The state of rental housing in Cook County

November 17, 2011
The state of rental housing in Cook County

Four in ten Cook County residents are renters, yet to date much of the discussion about the housing crisis has focused on its effects on current and potential homeowners. This report examines how changes in the housing market over the last decade have affected renters and, in particular, access to affordable rental housing in Cook County.

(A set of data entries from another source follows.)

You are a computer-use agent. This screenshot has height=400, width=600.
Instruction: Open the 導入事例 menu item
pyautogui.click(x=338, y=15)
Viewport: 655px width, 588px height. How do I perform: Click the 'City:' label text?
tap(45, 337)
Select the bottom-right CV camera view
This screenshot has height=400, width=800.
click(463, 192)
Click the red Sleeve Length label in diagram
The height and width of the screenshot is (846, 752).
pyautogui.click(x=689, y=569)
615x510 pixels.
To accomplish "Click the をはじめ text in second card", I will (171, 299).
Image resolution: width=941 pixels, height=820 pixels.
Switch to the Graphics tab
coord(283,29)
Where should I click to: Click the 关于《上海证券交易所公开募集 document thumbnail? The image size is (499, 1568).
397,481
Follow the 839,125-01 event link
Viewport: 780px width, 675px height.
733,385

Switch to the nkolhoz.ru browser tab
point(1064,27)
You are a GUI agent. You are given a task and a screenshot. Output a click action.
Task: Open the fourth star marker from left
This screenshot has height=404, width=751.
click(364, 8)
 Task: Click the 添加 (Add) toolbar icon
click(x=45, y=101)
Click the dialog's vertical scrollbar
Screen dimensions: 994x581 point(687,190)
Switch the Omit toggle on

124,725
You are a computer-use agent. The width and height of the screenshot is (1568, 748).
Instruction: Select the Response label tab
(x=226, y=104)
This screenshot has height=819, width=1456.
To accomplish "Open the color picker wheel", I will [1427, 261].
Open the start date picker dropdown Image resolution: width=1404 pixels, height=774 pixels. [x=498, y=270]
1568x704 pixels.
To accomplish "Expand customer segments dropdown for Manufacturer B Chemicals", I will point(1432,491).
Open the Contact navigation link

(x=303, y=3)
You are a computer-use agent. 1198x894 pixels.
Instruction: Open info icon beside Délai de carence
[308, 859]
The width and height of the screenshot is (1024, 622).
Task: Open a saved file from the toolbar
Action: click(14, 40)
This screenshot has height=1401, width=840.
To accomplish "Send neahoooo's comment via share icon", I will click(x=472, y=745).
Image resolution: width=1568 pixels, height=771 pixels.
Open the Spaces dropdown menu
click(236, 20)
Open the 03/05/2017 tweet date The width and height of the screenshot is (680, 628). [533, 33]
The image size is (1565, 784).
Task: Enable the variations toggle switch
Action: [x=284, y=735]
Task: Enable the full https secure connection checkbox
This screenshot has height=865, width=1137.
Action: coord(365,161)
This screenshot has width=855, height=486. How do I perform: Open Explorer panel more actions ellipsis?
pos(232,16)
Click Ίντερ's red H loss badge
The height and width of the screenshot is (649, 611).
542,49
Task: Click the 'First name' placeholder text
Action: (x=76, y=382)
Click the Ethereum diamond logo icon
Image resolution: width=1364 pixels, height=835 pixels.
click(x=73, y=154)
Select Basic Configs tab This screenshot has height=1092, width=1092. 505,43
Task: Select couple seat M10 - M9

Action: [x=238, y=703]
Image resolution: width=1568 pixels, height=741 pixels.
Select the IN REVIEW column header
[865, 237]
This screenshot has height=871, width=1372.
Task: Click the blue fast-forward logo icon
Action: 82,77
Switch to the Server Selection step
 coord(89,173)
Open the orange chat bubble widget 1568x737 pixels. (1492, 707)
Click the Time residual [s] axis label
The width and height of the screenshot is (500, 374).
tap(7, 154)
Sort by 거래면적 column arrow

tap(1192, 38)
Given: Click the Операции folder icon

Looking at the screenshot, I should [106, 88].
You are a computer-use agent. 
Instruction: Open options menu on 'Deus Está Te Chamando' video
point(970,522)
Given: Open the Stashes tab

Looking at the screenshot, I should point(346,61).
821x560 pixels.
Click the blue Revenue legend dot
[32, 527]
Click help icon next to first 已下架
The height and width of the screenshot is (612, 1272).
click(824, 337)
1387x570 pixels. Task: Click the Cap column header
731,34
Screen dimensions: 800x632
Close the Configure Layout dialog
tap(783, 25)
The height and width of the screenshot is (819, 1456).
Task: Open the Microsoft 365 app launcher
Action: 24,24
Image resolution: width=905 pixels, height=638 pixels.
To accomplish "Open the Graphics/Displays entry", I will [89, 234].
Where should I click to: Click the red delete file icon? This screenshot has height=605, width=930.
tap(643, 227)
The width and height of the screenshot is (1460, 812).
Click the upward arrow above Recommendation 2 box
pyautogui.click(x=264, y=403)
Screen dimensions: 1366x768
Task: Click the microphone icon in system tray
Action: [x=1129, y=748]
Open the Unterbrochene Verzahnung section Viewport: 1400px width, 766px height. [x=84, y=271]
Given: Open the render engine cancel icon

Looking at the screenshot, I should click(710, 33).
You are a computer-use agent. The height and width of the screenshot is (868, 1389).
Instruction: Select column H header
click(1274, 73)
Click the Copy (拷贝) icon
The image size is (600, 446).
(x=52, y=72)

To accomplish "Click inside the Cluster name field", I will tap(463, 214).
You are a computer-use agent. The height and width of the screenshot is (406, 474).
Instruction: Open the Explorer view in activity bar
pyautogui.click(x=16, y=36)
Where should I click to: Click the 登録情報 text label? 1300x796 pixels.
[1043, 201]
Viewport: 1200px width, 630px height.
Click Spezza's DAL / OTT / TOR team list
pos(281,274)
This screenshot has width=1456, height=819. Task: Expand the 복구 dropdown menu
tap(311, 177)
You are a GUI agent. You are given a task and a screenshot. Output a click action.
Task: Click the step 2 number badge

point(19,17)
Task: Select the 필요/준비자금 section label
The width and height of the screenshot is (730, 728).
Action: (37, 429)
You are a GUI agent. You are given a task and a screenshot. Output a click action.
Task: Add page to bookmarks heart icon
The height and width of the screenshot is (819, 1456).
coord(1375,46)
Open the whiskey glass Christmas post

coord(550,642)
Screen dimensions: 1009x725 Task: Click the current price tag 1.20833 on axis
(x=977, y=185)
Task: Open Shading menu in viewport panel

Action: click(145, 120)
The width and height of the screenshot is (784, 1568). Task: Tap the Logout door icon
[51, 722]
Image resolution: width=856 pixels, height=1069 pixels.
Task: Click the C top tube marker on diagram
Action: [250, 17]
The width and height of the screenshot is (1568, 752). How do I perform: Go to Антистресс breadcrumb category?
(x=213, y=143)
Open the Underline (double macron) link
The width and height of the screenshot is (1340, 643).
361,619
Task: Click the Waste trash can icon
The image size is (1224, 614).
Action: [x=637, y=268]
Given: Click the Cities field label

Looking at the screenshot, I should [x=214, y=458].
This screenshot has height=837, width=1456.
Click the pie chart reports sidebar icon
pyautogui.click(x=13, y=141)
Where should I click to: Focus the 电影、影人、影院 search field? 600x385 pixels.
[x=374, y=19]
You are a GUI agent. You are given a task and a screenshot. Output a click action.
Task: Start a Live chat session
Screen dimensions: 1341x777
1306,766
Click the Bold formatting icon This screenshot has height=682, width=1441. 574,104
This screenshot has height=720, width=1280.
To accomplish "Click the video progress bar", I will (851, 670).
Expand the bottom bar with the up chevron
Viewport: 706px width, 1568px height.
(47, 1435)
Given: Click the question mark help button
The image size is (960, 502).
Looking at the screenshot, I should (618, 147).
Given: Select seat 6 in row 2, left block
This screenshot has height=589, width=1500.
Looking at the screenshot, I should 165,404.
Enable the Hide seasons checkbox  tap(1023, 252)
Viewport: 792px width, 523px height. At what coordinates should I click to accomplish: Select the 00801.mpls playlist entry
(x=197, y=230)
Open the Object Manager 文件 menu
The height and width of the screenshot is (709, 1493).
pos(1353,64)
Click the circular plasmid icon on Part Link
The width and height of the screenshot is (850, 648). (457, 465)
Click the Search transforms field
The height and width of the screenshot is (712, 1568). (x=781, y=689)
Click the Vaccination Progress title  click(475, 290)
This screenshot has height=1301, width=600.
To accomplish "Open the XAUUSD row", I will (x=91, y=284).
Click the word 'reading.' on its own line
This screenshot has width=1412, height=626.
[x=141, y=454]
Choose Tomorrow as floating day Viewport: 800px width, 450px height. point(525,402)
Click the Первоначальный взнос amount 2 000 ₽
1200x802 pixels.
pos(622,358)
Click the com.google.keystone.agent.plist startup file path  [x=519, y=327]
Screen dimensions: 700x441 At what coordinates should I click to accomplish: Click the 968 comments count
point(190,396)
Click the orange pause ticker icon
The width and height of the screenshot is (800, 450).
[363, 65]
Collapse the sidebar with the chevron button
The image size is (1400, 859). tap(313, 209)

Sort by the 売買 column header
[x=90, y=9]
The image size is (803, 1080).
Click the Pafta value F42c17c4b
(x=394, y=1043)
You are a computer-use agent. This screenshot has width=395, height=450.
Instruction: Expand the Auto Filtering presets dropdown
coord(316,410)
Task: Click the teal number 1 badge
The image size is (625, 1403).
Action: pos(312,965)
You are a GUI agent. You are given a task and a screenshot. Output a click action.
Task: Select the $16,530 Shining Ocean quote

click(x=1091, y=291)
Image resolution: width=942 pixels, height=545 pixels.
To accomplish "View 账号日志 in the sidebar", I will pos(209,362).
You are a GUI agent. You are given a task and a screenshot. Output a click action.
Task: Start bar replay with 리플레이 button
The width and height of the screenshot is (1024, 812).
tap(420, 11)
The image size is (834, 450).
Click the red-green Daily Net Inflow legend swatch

There has long been a shortage of affordable rental housing in the United States. During the first part of the last decade that shortage worsened as low interest rates, a strong national economy, and a continuing public policy push to increase homeownership effectively re-allocated investment resources into owner-occupied properties and away from rental housing. Demand for owner-occupied units led many owners of rental properties to convert rental units into for-sale condominiums, and there was relatively little new multifamily rental housing construction to make up for the loss of those units.

At the same time that the supply of affordable rental housing was decreasing, the demand for affordable rental opportunities increased. The widespread recession of 2008 and 2009 negatively affected wages and employment and resulted in a growing proportion of very low-income renters.

These national trends were mirrored in Cook County over the last decade. Key findings from this report include:

    • The affordable rental housing supply is not keeping pace with demand. In 2009 there was a shortage of 180,000 affordable rental units in the County, an increase of 9.1 percent since 2005.
    •  In 2010, households needed to make approximately $40,000 per year to afford the county’s median priced two-bedroom apartment ($1000 per month), if they were to pay 30 percent of their income toward housing.
    • The affordable rental housing shortage is having its greatest effect on less affluent renters. More than three-quarters of households making less than $35,000 per year pay more than 30 percent of their income for rent.
    • Over the last half of the 2000s, rents increased. Although between 2008 and 2010, rents in Chicago decreased by 1.9 percent and rents in suburban Cook County decreased by 4.3 percent, the County has still seen a net increase in rents since 2005. Real median rents rose 14.1 percent in Chicago and 13.3 percent in the suburbs between 2005 and 2010.
    • The foreclosure crisis has affected renters. More than 97,000 units in multifamily buildings in Cook County have been part of a foreclosure action.
    • The gap between affordable rental housing supply and demand likely going to grow larger. Taking into account likely demographic changes, household tenure decisions, regional economic conditions, and new construction, the gap in affordable rental units will increase to 233,000 by 2020.